この病院には、入院患者がいない。それをいいことに、医者達は入院用の個室を自分の空間に勝手に改造していた。
防犯グッズ、と称されたガラクタ達を踏まぬよう、自室へ急ぐ。僅かに空気が揺れる。西京の残念そうな溜め息が響いた。
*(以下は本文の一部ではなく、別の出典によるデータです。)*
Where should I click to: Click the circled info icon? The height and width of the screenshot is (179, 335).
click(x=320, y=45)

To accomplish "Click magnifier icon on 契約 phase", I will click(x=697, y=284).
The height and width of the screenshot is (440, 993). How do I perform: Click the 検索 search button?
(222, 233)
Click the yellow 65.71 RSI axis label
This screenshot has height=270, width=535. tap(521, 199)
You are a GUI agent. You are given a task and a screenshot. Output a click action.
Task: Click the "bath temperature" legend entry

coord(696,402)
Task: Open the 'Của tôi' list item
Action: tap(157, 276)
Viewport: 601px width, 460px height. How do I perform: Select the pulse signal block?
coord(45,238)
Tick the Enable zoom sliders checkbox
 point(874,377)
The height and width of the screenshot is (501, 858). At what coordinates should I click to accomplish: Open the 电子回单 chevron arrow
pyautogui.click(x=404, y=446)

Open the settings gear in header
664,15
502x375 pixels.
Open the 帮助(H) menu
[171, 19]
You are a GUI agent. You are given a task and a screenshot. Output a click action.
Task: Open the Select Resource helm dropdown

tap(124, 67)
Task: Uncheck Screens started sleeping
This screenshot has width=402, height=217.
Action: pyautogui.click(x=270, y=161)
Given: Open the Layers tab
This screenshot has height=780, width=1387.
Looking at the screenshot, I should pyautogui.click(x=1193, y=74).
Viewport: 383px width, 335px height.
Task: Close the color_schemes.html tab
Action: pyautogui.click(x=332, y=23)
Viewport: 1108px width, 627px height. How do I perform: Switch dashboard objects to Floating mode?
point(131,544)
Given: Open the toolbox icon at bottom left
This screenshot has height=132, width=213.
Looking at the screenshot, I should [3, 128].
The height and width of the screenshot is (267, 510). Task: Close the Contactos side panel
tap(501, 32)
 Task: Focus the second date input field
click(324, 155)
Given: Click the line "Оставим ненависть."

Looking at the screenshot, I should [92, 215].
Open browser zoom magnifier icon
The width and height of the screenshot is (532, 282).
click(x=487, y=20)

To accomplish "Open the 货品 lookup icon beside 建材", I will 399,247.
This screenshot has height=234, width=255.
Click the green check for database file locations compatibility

悠利の空間へと繋がるライトブルーの扉が、埃っぽい広間の中で存在感を示している。
悠利は鈍く光るノブに手を伸ばした。
その瞬間、隣のシアンの扉が開く。
中から薄茶色の瞳がこちらを覗いていた。
「ごめんねぇ、悠ちゃん。また、やらかしちゃった。」
「……先輩、いたなら止めてくださいよ。被害に遭うの、大体俺なんすから。」
あと悠ちゃんは勘弁っす、と付け加えると彼女はからからと笑った。
反省の色は、見えない。
田所朝(たどころあさ)。この病院の紅一点であった。明るい茶髪のウェーブが笑うたびに揺れている。
日の光に包まれ、その茶色が光を放っているようにも見えた。